── 本文 ──

Liberontとは

循環型社会へ向けた世界の最新の潮流:日本の取り組みとLiberontの構想編

2025.08.06

循環する未来

[記事要約]

  • 日本における循環型社会への着実な歩み:日本における取り組みの特徴は、経産省と環境省を軸にした、官民協調型の取り組み。2020年に環境活動から経済活動へと主眼をシフトした日本では、現在は競争環境の整備とEUの規制対応に注力している段階であり、強引にでも転換を進める欧米とは戦略的な違いがある。


  • 経産省の最新の動向:経産省では、産官学の連携パートナーシップ発足による議論の活発化、投資促進策の実施、規範整備など、企業の自主的な参加を促す形で競争環境の整備を進める。企業にとっては、制度設計の段階から社会の構築に携われる好機である。

───
── 演習データ ──

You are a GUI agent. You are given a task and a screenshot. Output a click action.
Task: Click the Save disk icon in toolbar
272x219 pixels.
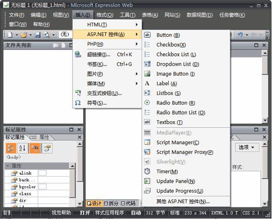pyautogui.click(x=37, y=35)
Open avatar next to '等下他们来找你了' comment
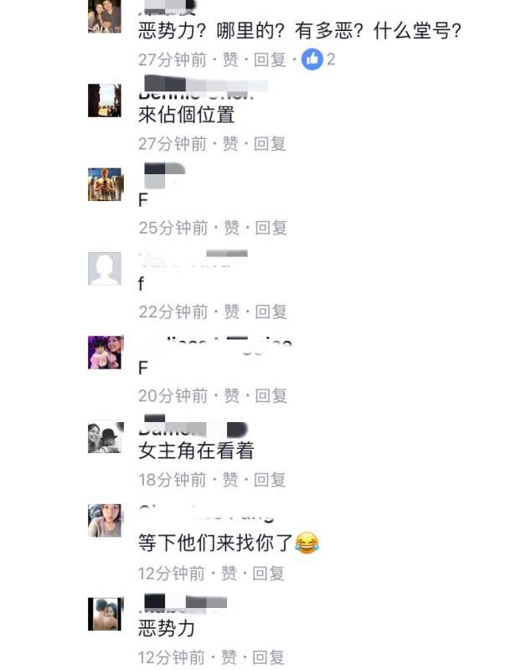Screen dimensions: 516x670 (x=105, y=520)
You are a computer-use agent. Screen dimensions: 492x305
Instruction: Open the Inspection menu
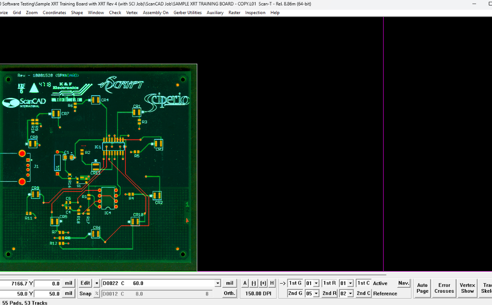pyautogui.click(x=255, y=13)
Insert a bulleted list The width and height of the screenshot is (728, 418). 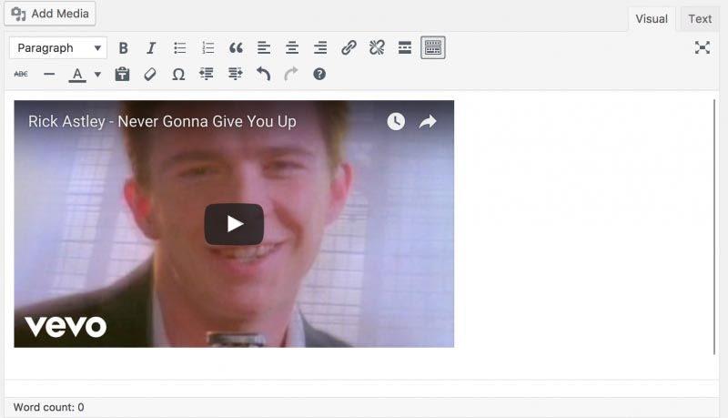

───
── 演習データ ──

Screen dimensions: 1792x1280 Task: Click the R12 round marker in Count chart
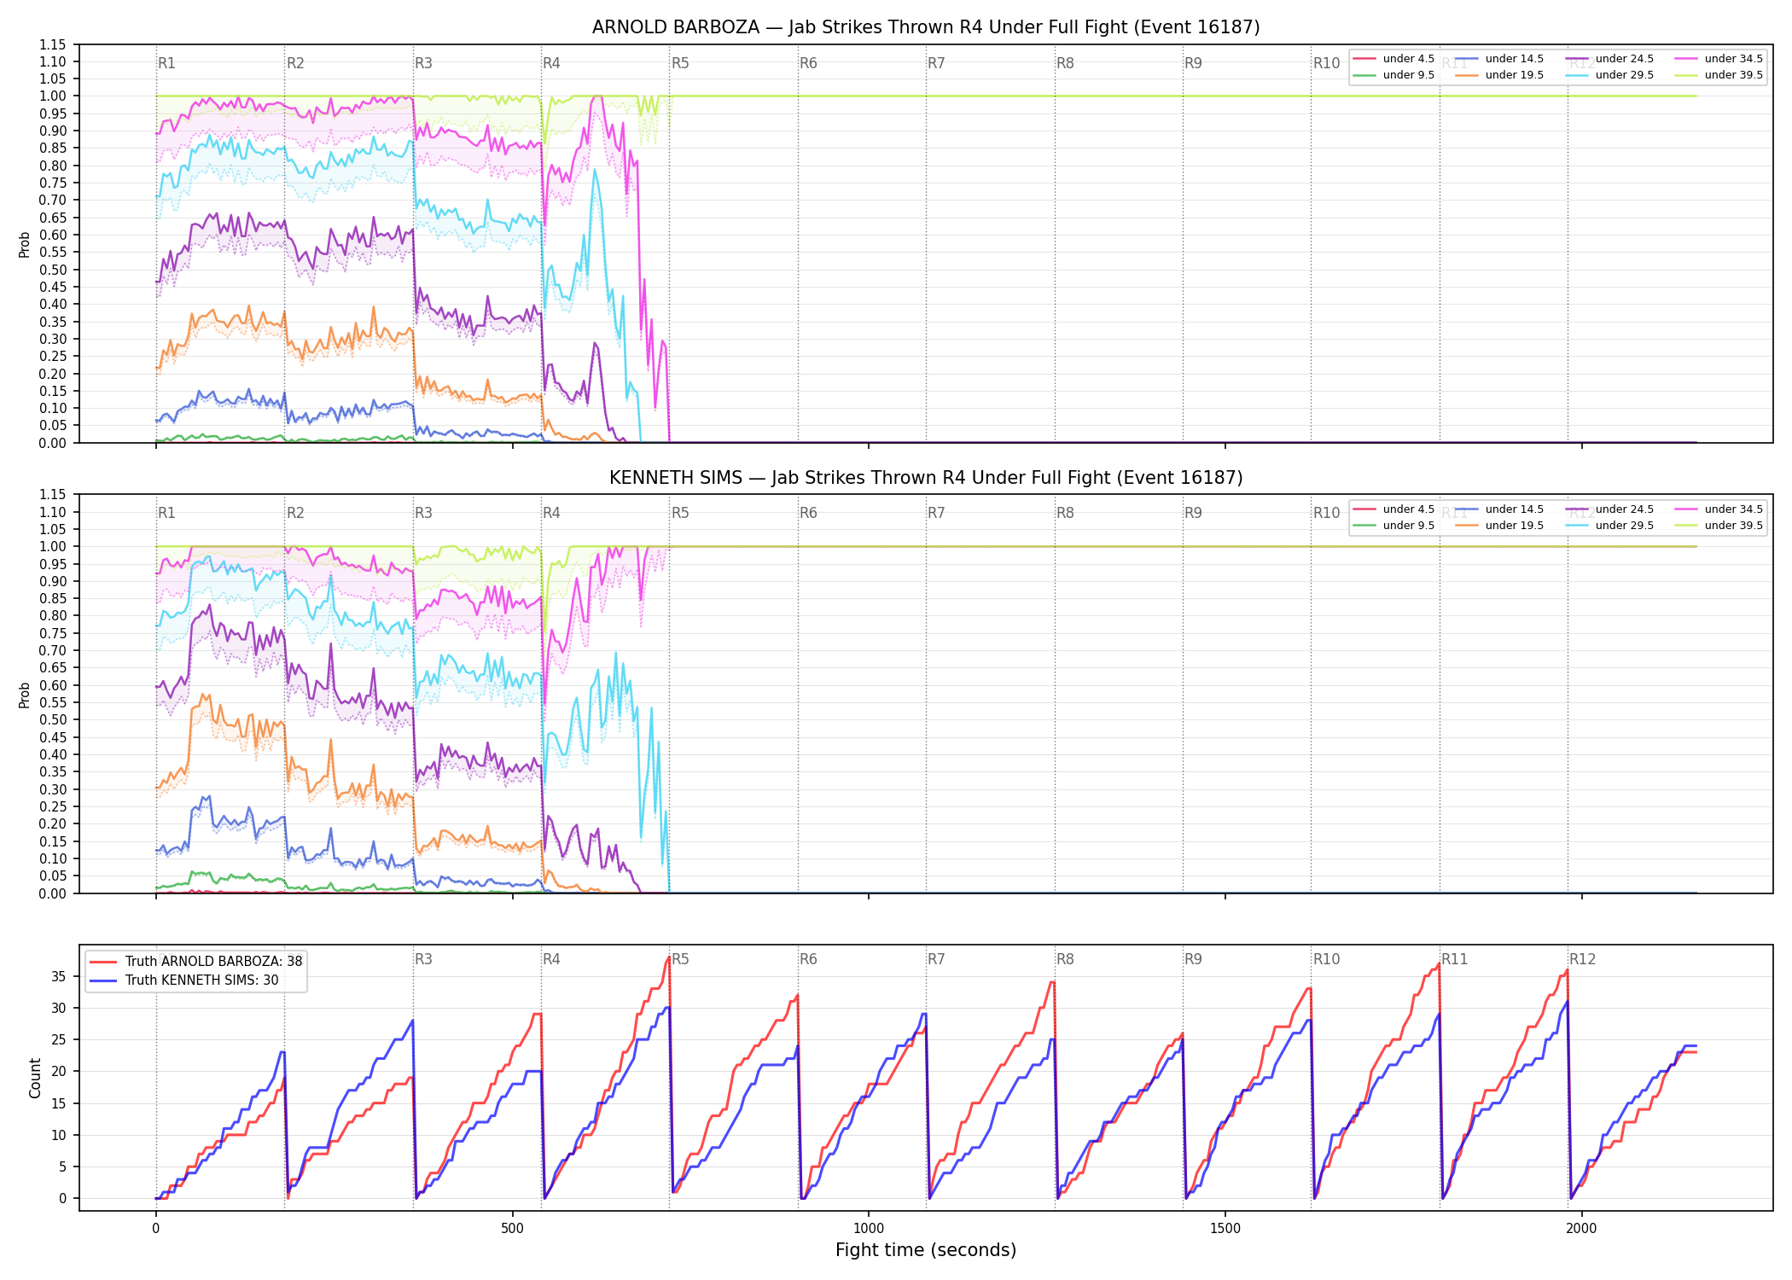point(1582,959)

───
── 演習データ ──

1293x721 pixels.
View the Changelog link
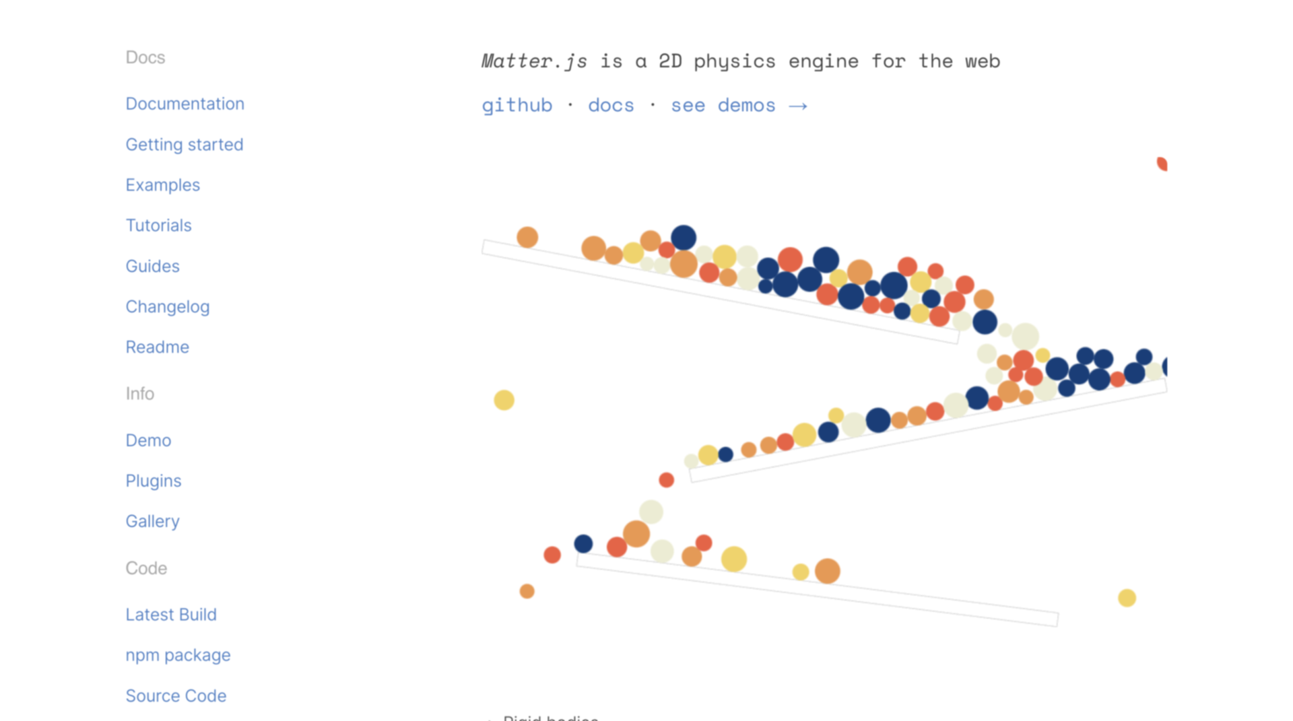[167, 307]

───

**課題 A**.
リストについて、「You are a GUI」を含む行から「Screen dimensions: 516x670 (x=105, y=520)」を含む行までを、両端の行も含めてそのまま書き写してください。画像は答えに入れないでください。
**課題 B**.
循環型社会に向けた日本の取り組みを扱った記事の続きを、最後の文の後から書いてください。

**最終結果 A**.
You are a GUI agent. You are given a task and a screenshot. Output a click action.
Task: Click the Save disk icon in toolbar
272x219 pixels.
pyautogui.click(x=37, y=35)
Open avatar next to '等下他们来找你了' comment
Screen dimensions: 516x670 (x=105, y=520)

**最終結果 B**.
  • 日本の未来へ向けたLiberontの問い: Liberontは、日本が将来「超資源循環国」として世界をリードする未来を見据え、消費者も巻き込んだ新たな社会構造の構築に挑む。日本独自の循環型社会を創るムーブメントを、アパレルや雑貨など身近な領域での変革を通して率いていく。


はじめに

世界ではいま、循環型社会の実現に向けた取り組みが加速しています。


前回の記事では、その潮流の中でも特に先進的な欧米の事例を取り上げ、「そもそも循環型社会とは何か?」という問いから、制度や企業の実装レベルに至るまでをご紹介しました。


本記事では視点を日本に移し、官民の協調によって少しずつ進化する国内の動きを紐解いていきます。


そしてその先にある、Liberontが見据える「日本だからこそ実現できる循環社会」の姿についてもご紹介します。いま私たちが社会に投げかけている問いとともに、読者の皆さんとともにその輪郭を描いていければと思います。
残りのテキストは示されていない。